Without klogd the output is unbuffered, but only visible on the console. klogd
intercepts this "port" and can redirect it to file or to the syslog-deamon, filter
it, find symbols for oopses (but only for the harmelss non-"Aieee-scheduling in
interrupt"-ones) and so on. And since it is an extra process, it may not live
anymore after a hard oops...

--

         http://wwwbode.in.tum.de/~acher
         "Oh no, not again !" The bowl of petunias

 
 
 

2x 120 GB IDE + NFS server = crash

Post by Mykroft Holmes I » Mon, 27 Jan 2003 13:53:13




>> what controller are you using?

> The crashes were reproducible with both Gigabyte GA-7ZXE (VIA KT133A
> chipset) and GA-7VAX boards (VIA KT333 chipset).

>> Have you tested it, by producing heavy load on both harddrives from the same
>> machine

> Local tests consisted of two concurrent tasks, each reading ca. 70 GB
> from a different disk. These tests always worked allright.

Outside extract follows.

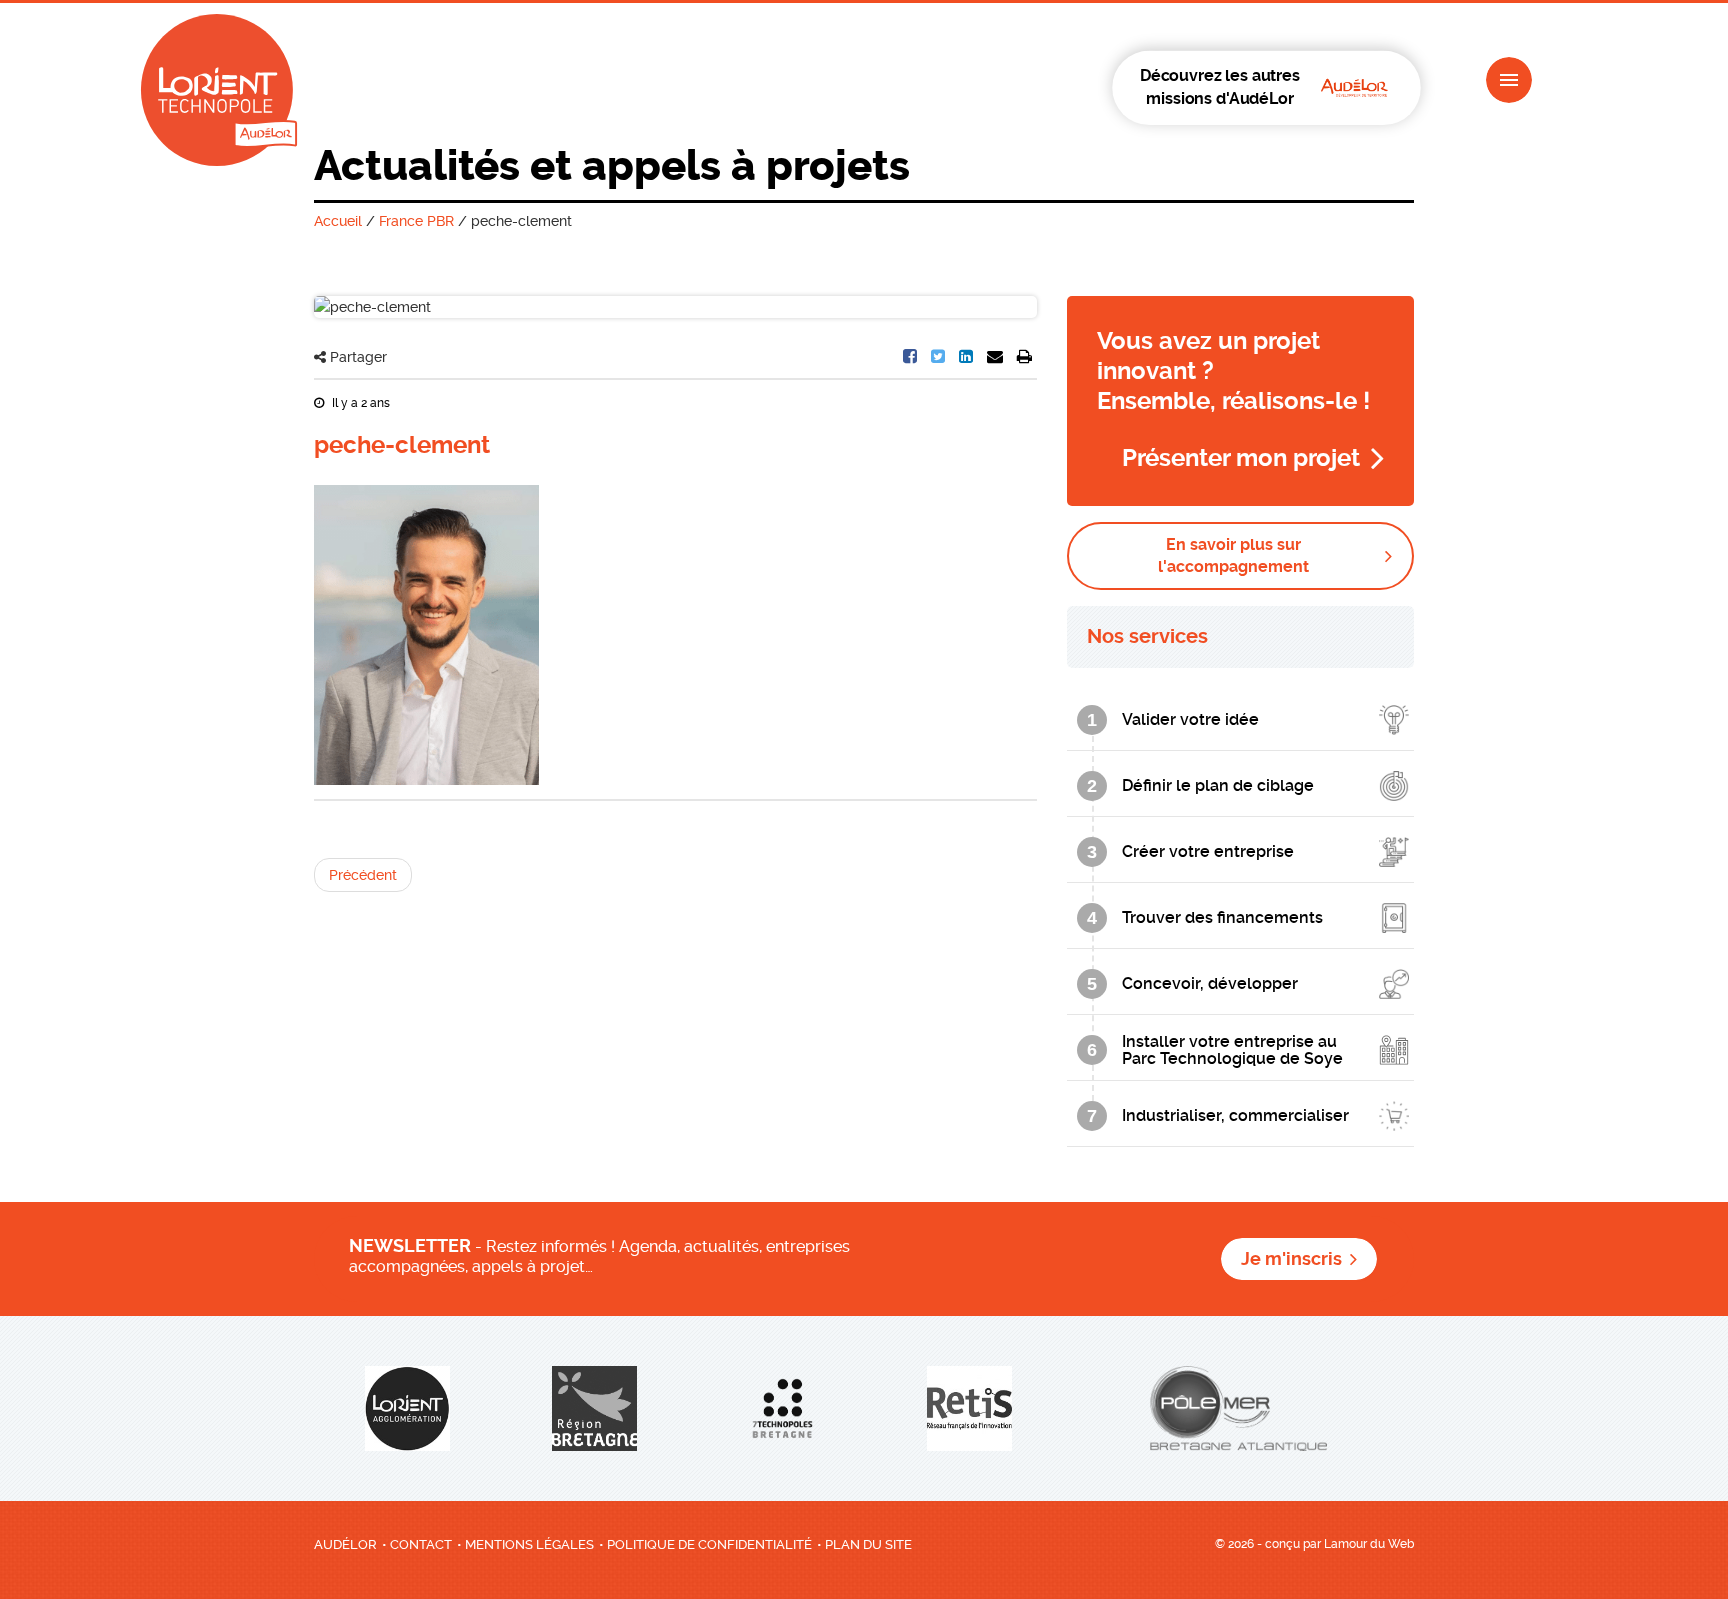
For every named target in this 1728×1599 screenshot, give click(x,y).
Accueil (338, 221)
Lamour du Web (1369, 1544)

> Remote tests consisted of two concurrent clients, each reading ca. 70
> GB from a different disk over NFS. These tests always crashed the
> machine.

> Remote tests where both clients would read the same ond only disk on a
> controller worked allright, too.

> Cheers, Steve

Likely you've run into a combination of an IDE design flaw and nfsd being
picky. IDE doesn't handle two devices on the same channel well (In fact
it's truly bad when you hit 2 devices on the same channel hard). NFS is
very picky about disk access (Read some of the horror stories about what
happens in a lab with a lot of cross mounted shares when a NFS server
dies. the entire lab will lock up hard).

NFS also has a bad habit of taking out systems when it borks. Note that
FreeBSD's NFS implementation handles high loads better than the Linux
implementation (Unfortunately, FreeBSD's ATA driver doesn't seem to be
quite as good as the latest version of Linux's)

The solution is to either put the drives on individual
channels/controllers or go SCSI. SCSI's support for Tagged Command Queues
 and better overall design allows it to handle high loads to multiple
devices on the same bus where IDE falls down.

Adam

 
 
 

2x 120 GB IDE + NFS server = crash

Post by Steve Schmi » Tue, 28 Jan 2003 19:55:54


Quote:> You have to cultivate your BOFH ;-)

"They may hate me, as long as they fear me." Caligula (Roman Emperor).

Cheers, Steve

 
 
 

2x 120 GB IDE + NFS server = crash

Post by Steve Schmi » Tue, 28 Jan 2003 21:07:53


Quote:> Likely you've run into a combination of an IDE design flaw and nfsd being
> picky. IDE doesn't handle two devices on the same channel well (In fact
> it's truly bad when you hit 2 devices on the same channel hard).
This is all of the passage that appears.